> _STATED TASK_
Reproduce the data below line for line, without changing any character.

Element and text position data
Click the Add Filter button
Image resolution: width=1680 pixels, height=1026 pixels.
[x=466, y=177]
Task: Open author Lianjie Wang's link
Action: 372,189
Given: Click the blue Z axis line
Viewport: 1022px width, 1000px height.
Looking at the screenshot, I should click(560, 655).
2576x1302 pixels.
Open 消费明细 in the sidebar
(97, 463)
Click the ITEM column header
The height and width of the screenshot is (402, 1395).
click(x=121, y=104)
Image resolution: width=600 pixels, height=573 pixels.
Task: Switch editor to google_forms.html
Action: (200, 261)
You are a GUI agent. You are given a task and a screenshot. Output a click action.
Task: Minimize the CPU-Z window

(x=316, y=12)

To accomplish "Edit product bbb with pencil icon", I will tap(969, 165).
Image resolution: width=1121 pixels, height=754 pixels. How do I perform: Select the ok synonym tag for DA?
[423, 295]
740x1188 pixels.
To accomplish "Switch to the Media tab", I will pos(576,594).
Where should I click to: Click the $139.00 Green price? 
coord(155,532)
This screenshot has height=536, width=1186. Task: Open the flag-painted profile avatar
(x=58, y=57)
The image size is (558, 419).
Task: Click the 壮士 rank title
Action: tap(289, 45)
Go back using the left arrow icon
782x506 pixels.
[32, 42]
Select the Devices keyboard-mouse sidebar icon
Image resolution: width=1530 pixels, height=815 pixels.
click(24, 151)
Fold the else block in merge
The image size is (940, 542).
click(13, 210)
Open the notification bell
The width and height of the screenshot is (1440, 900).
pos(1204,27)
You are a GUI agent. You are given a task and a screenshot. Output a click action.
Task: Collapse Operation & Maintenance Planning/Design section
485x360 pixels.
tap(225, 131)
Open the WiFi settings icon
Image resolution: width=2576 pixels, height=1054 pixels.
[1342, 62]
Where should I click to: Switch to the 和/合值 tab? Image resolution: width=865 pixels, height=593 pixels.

> _REPLY TO THE TASK_
Click the Add Filter button
Image resolution: width=1680 pixels, height=1026 pixels.
[x=466, y=177]
Task: Open author Lianjie Wang's link
Action: 372,189
Given: Click the blue Z axis line
Viewport: 1022px width, 1000px height.
Looking at the screenshot, I should click(560, 655).
2576x1302 pixels.
Open 消费明细 in the sidebar
(97, 463)
Click the ITEM column header
The height and width of the screenshot is (402, 1395).
click(x=121, y=104)
Image resolution: width=600 pixels, height=573 pixels.
Task: Switch editor to google_forms.html
Action: (200, 261)
You are a GUI agent. You are given a task and a screenshot. Output a click action.
Task: Minimize the CPU-Z window

(x=316, y=12)

To accomplish "Edit product bbb with pencil icon", I will tap(969, 165).
Image resolution: width=1121 pixels, height=754 pixels. How do I perform: Select the ok synonym tag for DA?
[423, 295]
740x1188 pixels.
To accomplish "Switch to the Media tab", I will pos(576,594).
Where should I click to: Click the $139.00 Green price? 
coord(155,532)
This screenshot has height=536, width=1186. Task: Open the flag-painted profile avatar
(x=58, y=57)
The image size is (558, 419).
Task: Click the 壮士 rank title
Action: tap(289, 45)
Go back using the left arrow icon
782x506 pixels.
[32, 42]
Select the Devices keyboard-mouse sidebar icon
Image resolution: width=1530 pixels, height=815 pixels.
click(24, 151)
Fold the else block in merge
The image size is (940, 542).
click(13, 210)
Open the notification bell
The width and height of the screenshot is (1440, 900).
pos(1204,27)
You are a GUI agent. You are given a task and a screenshot. Output a click action.
Task: Collapse Operation & Maintenance Planning/Design section
485x360 pixels.
tap(225, 131)
Open the WiFi settings icon
Image resolution: width=2576 pixels, height=1054 pixels.
[1342, 62]
Where should I click to: Switch to the 和/合值 tab? Image resolution: width=865 pixels, height=593 pixels.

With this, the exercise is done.